On Wednesday, paleontologists reported that they had unearthed the ancient skull of a big cat in Tibet, dated as being between 4.1 and 5.95 million years old.
The age of the find, published in the journal Proceedings of the Royal Society B, compares with the previous record for a pantherine felid, of about 3.8 million years old, for a fossil found in Tanzania. The biological subfamily Pantherinae includes tigers, lions, leopards, snow leopards and jaguars.
The journal paper concluded that the weight of evidence suggests that Pantherinae have their origins in central or northern Asia as part of a larger group that dates back some 16 million years.
"This find suggests that big cats have a deeper evolutionary origin than previously suspected," said investigation leader Jack Tseng, of the University of Southern California.
The origins of big cats have been strongly contested among scientists, with a lack of fossil evidence to indicate where they come from.
Tseng, along with his wife and fellow paleontologist Juan Liu, and Gary Takeuchi from the Natural History Museum of Los Angeles, made their discovery in 2010, in a border region between Tibet and Pakistan.
The find was made in a remote area, wedged between bones that were thought to have been deposited by a river.
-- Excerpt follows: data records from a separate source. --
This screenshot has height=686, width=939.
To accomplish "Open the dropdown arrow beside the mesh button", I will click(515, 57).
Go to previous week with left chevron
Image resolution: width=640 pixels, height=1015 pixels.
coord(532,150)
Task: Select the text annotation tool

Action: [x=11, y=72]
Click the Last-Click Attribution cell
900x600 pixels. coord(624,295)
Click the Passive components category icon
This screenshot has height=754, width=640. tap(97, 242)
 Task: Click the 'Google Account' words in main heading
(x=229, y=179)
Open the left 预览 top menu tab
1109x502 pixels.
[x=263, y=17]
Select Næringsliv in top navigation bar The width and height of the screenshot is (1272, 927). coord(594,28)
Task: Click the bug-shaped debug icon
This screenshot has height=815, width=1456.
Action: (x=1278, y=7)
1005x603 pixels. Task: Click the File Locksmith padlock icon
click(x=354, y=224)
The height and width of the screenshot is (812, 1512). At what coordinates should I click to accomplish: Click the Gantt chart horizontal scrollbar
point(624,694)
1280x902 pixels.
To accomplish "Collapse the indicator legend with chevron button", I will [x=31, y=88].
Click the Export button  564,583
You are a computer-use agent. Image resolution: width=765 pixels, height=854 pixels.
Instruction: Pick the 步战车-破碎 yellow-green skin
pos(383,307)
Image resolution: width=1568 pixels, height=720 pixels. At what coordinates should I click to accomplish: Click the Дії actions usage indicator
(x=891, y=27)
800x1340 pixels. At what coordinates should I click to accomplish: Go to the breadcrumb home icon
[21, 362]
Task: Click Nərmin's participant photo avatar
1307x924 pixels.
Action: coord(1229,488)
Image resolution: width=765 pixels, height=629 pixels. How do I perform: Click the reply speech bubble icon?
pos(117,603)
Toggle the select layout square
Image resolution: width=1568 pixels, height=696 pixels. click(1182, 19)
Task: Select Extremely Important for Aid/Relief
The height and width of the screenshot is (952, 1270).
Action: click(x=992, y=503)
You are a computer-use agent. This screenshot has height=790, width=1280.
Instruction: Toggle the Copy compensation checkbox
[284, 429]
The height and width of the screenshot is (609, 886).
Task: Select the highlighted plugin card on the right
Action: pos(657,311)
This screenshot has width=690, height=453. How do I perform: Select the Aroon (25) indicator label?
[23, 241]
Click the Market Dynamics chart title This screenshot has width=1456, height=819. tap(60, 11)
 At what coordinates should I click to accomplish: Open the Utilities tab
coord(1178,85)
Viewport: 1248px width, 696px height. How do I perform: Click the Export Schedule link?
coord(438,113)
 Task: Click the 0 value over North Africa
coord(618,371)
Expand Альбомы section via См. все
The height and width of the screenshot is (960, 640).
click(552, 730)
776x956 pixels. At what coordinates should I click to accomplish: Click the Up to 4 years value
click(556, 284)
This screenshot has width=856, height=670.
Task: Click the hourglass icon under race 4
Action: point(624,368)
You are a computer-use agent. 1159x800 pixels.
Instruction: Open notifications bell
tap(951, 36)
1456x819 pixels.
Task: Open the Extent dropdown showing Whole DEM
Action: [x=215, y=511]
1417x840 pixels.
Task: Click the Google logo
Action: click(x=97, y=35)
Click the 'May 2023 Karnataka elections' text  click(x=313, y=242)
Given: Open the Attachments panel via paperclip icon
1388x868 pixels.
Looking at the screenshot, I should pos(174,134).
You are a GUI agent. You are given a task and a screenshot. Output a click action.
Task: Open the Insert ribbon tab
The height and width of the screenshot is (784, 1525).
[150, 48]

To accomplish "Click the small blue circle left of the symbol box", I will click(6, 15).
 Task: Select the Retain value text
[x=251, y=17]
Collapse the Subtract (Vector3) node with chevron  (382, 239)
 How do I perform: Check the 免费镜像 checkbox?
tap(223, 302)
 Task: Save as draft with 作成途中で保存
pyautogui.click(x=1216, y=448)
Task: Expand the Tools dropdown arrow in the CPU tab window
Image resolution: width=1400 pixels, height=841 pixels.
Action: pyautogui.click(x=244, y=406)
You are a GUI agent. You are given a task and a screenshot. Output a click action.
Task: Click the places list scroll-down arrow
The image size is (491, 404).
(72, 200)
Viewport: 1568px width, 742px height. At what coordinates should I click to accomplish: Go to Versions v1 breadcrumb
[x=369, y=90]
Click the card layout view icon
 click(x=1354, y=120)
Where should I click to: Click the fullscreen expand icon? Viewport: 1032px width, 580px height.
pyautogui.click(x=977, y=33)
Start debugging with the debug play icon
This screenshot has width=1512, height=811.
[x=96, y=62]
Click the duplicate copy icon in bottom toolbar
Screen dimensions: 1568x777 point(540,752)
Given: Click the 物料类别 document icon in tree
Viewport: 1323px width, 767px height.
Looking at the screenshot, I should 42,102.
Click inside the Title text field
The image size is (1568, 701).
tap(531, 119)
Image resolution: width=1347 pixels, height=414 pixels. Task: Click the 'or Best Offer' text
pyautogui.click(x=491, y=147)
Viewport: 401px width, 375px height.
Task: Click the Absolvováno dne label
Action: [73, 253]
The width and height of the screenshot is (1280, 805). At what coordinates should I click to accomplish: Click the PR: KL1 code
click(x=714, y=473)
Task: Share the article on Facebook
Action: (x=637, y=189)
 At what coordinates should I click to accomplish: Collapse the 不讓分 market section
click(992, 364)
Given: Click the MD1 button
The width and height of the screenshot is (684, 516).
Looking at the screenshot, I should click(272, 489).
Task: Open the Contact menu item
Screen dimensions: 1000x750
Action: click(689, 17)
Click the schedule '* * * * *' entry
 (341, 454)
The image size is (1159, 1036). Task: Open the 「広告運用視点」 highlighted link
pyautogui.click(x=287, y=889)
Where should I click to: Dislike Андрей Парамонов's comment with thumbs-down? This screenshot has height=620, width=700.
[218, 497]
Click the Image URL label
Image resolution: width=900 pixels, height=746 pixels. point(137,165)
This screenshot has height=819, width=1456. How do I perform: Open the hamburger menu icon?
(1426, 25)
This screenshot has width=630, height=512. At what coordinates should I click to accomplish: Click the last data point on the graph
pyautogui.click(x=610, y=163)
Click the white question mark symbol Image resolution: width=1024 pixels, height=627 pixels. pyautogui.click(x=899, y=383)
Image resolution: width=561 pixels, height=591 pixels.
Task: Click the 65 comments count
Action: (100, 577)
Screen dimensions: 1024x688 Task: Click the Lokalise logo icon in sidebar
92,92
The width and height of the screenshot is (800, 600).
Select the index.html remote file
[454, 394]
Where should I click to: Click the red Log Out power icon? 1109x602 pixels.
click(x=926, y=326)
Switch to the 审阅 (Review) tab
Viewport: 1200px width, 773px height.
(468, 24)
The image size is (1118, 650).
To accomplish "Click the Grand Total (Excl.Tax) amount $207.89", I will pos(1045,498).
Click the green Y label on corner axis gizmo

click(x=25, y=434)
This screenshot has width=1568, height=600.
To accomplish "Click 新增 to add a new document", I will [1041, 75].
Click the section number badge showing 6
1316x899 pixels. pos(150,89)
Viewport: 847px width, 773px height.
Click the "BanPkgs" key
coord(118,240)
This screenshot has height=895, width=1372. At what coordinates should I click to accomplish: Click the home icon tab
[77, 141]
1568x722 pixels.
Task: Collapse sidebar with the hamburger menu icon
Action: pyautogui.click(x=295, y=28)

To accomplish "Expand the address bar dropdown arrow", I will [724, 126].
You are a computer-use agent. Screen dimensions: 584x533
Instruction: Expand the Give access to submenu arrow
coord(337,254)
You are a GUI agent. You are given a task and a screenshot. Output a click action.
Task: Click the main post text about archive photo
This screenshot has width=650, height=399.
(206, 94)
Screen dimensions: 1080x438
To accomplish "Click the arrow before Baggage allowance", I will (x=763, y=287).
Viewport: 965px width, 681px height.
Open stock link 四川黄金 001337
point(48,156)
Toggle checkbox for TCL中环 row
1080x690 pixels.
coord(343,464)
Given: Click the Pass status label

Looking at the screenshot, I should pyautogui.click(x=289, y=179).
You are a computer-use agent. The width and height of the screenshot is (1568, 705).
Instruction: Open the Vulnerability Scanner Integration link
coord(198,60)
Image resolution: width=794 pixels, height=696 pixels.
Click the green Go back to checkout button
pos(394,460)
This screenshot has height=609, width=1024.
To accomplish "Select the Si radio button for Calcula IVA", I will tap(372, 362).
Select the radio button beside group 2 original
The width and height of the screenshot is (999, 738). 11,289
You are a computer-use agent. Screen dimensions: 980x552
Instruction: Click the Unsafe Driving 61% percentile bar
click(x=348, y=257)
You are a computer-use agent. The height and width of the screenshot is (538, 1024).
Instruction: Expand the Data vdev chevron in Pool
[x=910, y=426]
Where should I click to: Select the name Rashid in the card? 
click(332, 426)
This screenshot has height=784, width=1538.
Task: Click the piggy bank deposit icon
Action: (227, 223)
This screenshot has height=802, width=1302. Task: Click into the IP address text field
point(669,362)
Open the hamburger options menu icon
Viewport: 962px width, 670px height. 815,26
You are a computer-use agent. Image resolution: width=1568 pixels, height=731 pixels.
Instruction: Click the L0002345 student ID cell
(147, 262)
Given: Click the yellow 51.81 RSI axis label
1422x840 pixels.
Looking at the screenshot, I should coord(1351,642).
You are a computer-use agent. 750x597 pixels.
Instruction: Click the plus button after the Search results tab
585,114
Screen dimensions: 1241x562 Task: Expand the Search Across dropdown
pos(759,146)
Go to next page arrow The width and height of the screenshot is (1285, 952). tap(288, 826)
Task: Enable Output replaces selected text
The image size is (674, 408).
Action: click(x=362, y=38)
Scientists used DNA data to build a family tree, revealing that the skull came from a species most closely related to the present-day snow leopard.
A split between Pantherinae and Felinae - the group that includes domestic cats, cougars and lynxes - is thought to have occurred some 6 million years ago.
It is believed that the animals would have lived by preying upon creatures such as the Tibetan blue sheep.
The university said that the newly discovered animal, Panthera blytheae, had been named after "the snow leopard-loving daughter" of a couple that supports the museum in Los Angeles.